Wapres menambahkan bahwa kerusakan hutan di Indonesia juga
disebabkan oleh ulah asing. "Di New York (AS) saya marahi semua orang
yang tuduh kita rusak hutan. Di Tokyo (Jepang) saya bilang ini kursi,
pintu, meja, jendela dari Indonesia. Kalian bayar kayu 5 dolar AS, kau
jual 100 dolar," katanya.
Demikian pula dengan produksi kelapa sawit yang juga dilakukan
melalui alih fungsi lahan. Oleh karena itu, dalam restorasi lahan
gambut, dunia harus membayar kompensasi kepada pemerintah Indonesia.
"Sekarang sedang dipersiapkan instrumennya untuk menampung dana dari luar. Kita akan terapkan carbon trading. Oleh karena yang merusak hutan itu orang asing, ya harus bayar," kata Kalla.
Wapres juga menyinggung sikap Malaysia dan Singapura yang selalu
protes saat terjadi kebakaran hutan. Bahkan, kedua negara tersebut
menuntut Indonesia meminta maaf atas peristiwa itu.
"Memangnya kita juga tidak merasa. Ada udara segar, (mereka) tidak
pernah bilang terima kasih.
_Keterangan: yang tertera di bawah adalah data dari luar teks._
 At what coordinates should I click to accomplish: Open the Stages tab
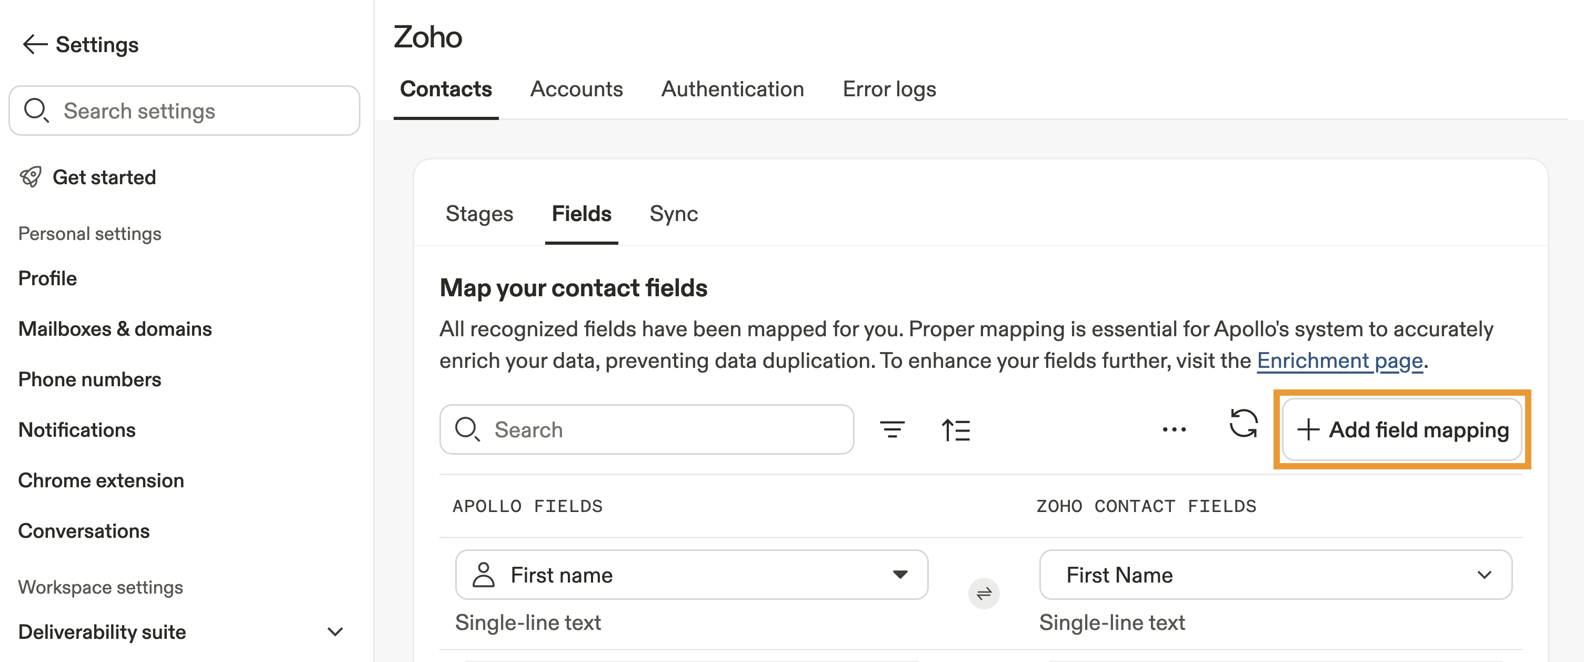pyautogui.click(x=479, y=213)
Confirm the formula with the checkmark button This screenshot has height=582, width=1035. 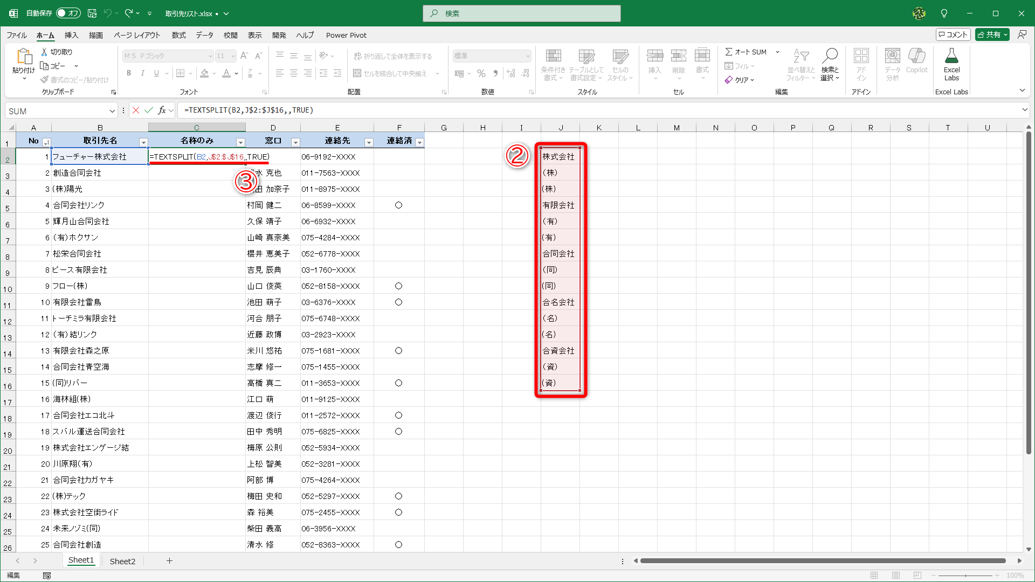tap(149, 110)
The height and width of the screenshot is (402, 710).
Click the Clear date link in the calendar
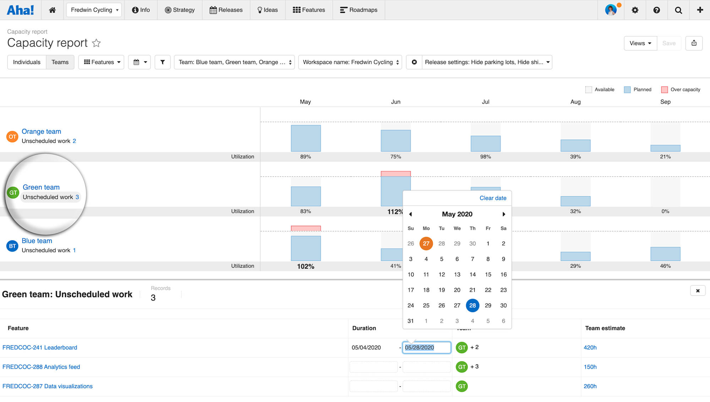493,198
Kalau setiap bulan terima kasih, saya minta
maaf tiap bulan (setiap kebakaran hutan) juga," tutur Kalla yang
disambut tepuk tangan hadirin.
Dalam upaya melestarikan lahan hutan yang masih tersisa itu, lanjut
dia, pemerintah telah mengeluarkan moratorium pembukaan lahan hutan dan
penanaman kembali lahan hutan yang gundul.
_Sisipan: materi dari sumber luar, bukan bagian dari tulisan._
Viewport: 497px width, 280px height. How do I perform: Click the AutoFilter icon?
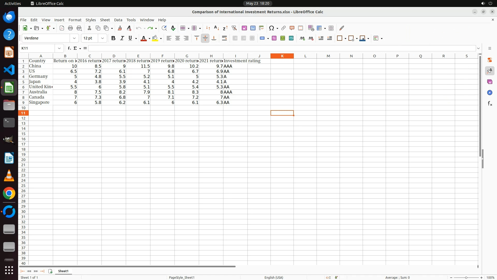pyautogui.click(x=234, y=28)
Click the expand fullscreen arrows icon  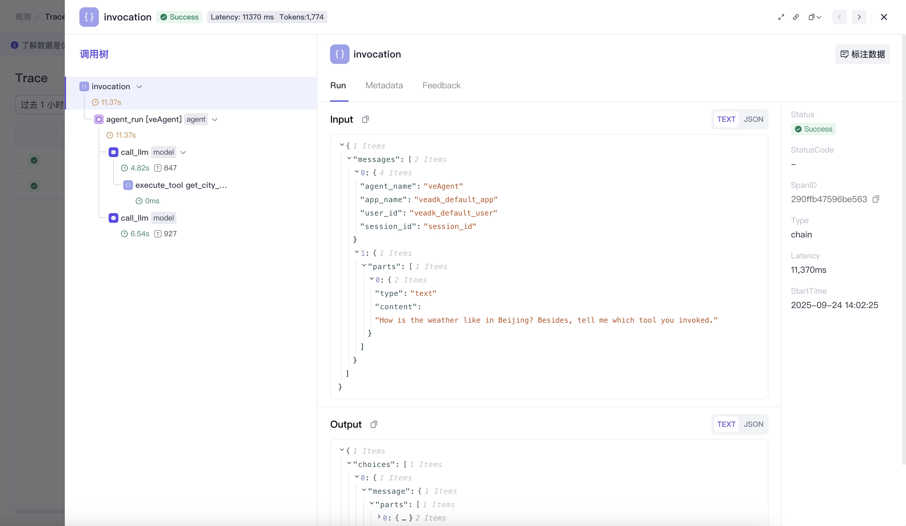pos(781,17)
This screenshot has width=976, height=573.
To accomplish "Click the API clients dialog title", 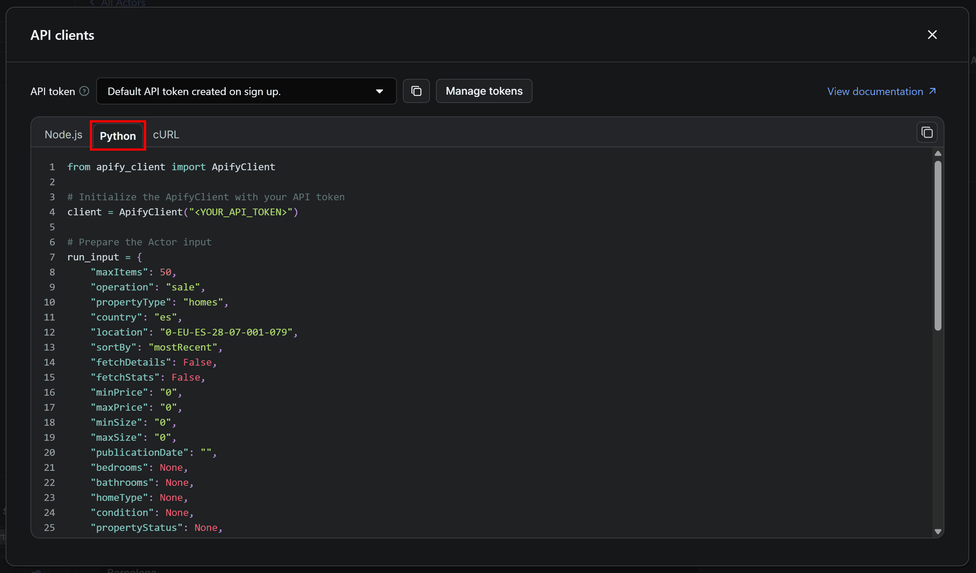I will [x=62, y=35].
Pembukaan kongres tersebut ditandai dengan pemukulan gong oleh
Wapres yang didampingi Menteri Lingkungan Hidup dan Kehutanan Situ
Nurbaya dan Ketua Presidium Dewan Kehutanan Nasional Agus Justianto.
Kongres lima tahunan itu dihadiri oleh 1.000 orang dari kalangan
pemerintahan, akademisi, bisnis, masyarakat, lembaga swadaya masyarakat,
dan umum.
Wapres mengingatkan para peserta kongres tidak hanya melahirkan
wacana, melainkan juga mengimplementasikan kegiatan pelestarian hutan.